Company A has incorporated a new invention into one of its products and the product is flying off the shelves. The Company's president recognizes the value of excluding competitors from making, using, offering for sale, or selling the invention in the United States or importing the invention into the United States. So the president calls the Company's patent attorney to discuss getting a patent. During the phone conversation the patent attorney says, ?The first step is a patentability search.?

This scenario occurs on a daily basis. Generally, it is advisable to perform a patentability search for a new invention, or an improvement to an existing product. This is because, under the law in the United States, in order to obtain a patent it is necessary  that the invention be novel, not obvious, and have utility. Typically, assessing whether the invention has sufficient utility is straightforward. However, in order to assess whether novelty and non-obviousness exist, a search should be conducted to identify prior art and compare it to the invention.

In order to have the most complete search results, the patent attorney and the inventors must work together. The inventors must be involved as they are leaders in the industry and familiar with the state of the art in the industry. Since the patent attorney is familiar with the ?usual sources? searched by the patent examiners during their post-filing search while attempting to find references to reject the claims of a patent application, the patent attorney will search those documents.

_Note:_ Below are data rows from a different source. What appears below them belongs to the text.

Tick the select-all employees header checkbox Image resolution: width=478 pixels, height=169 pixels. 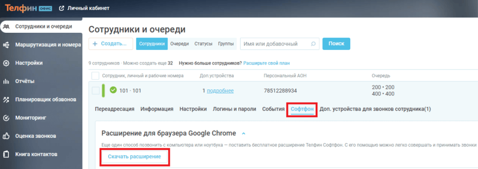coord(95,75)
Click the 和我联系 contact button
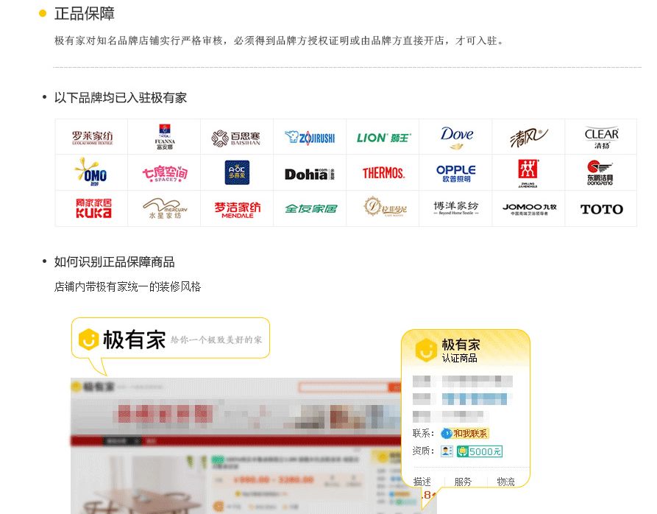This screenshot has width=657, height=514. (x=465, y=433)
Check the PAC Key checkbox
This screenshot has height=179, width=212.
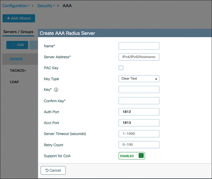tap(121, 68)
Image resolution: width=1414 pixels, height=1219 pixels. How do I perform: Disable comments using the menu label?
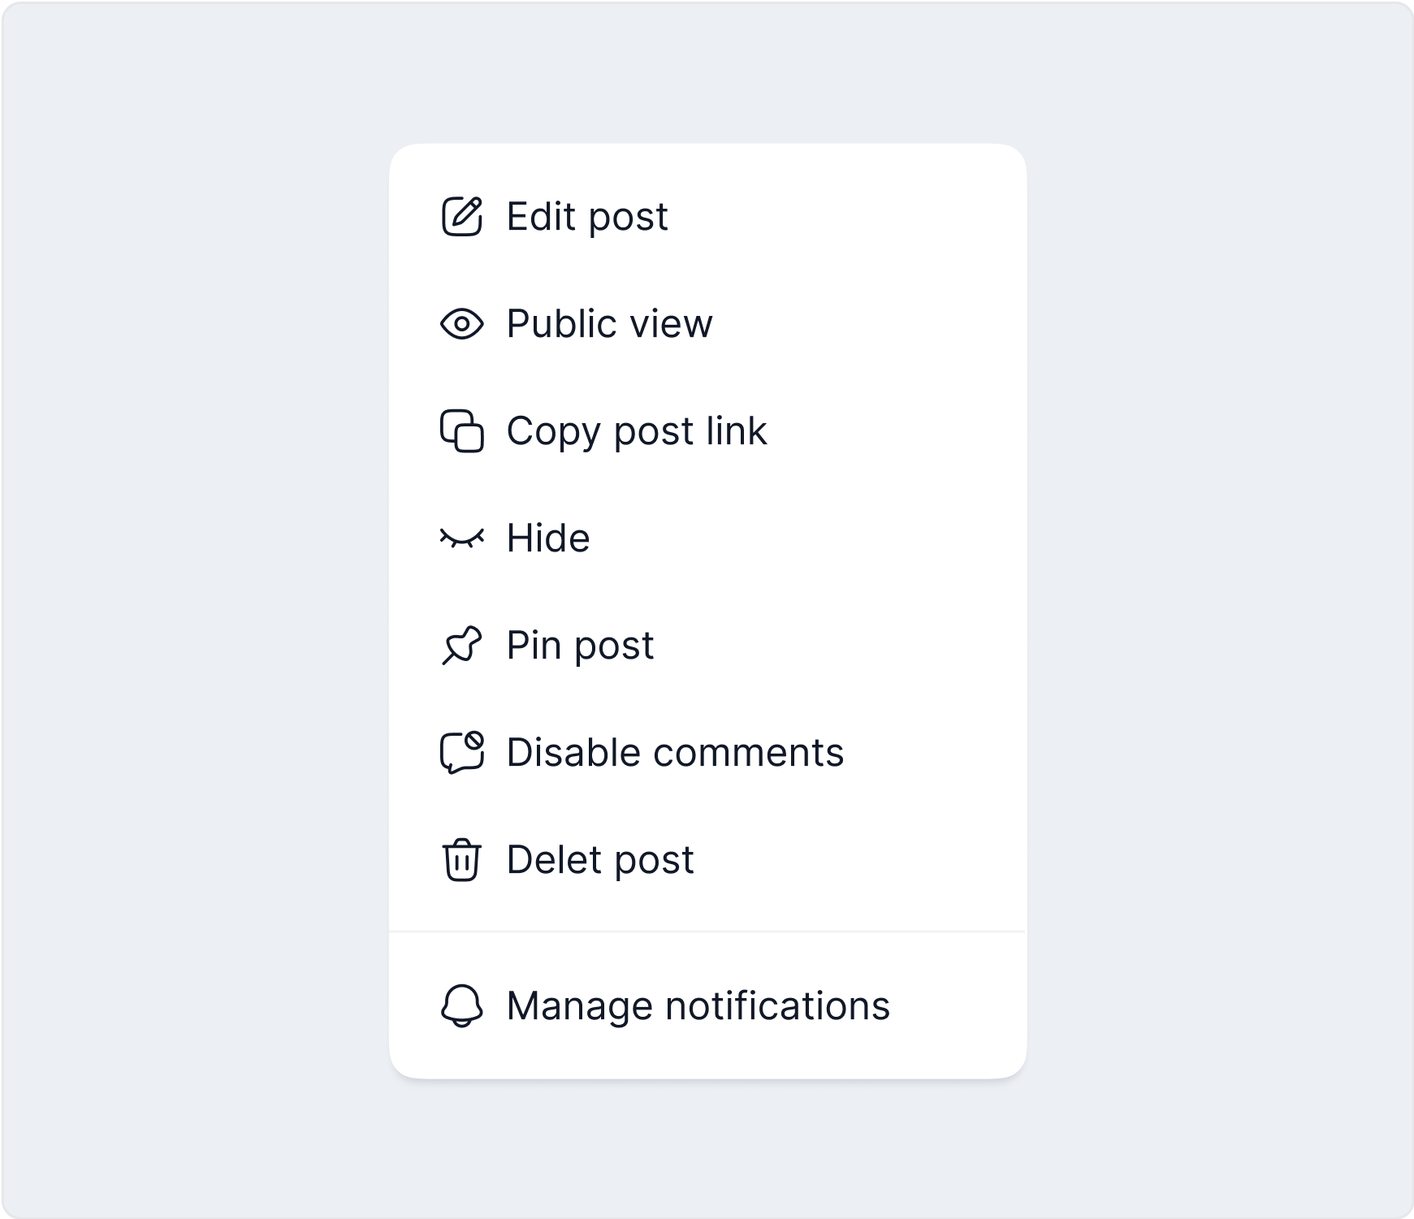pos(675,752)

Typically, the patent attorney will search U.S. Patent Office documents, including issued patents, and published patent applications. Some pending U.S. patent applications will not yet be published. If such a non-published patent application issues as a patent, then it could affect the patentability of the invention. By searching the U.S. Patent Office documents, the patent attorney is searching one of the same pools of information which will be searched by the patent examiner when a patent application is filed. Other sources of prior art also exist.

The involvement of the inventors is advantageous in order to identify those other sources of prior art. Since a law firm cannot maintain current periodicals in each industry (i.e. mechanical arts, electrical arts, chemical arts, biotechnology, etc.), the inventors are relied upon in part.  Inventors who have access to current literature may easily uncover advertisements, published articles, reports, and other information in their specific industry which may be relevant to the invention. In many cases, the inventors, or others at the company, have already performed such a search.

All information provided to the patent attorney during the search will help. For example, if the patent attorney is made aware of a certain reference, then efforts may be made to add helpful information to a future patent application in order to assist the patent examiner in understanding how the invention differs from, and is superior to, the similar technology disclosed therein.

Conducting a patentability search generates discussion of claim strategy and future development of the invention. Once all searching has concluded, the patent attorney analyzes the results to determine whether the invention is novel and not obvious. Typically, the patent attorney and client discuss the search results and conclusions. If obviousness is an issue, a part of that discussion regards what, if any, arguments exist to point out the non-obviousness of the combination of the elements of the invention. Obviousness, under the law, is a question of whether the differences between the invention and the prior art would have been obvious to a person of ordinary skill in the art. In certain situations, obviousness might be overcome if any of the following secondary factors apply: The invention has significant commercial success, the invention satisfied a long felt but unsolved need; the invention solves a problem having a long history of unsuccessful attempts to be solved; or the disclosed invention produced an unexpected result. The client is properly equipped to make the necessary business decisions after such discussion of the search results.

Regarding the current hypothetical, if the patent attorney's atentability search indicates the invention is novel, not obvious, and has utility, then Company A may enthusiastically proceed with a patent application.  Otherwise, Company A may choose to redirect its research and development of the invention based upon the search results. Company A may even elect not to file a patent application and instead concentrate its energy on inventing a novel invention that will be patentable and a best-seller!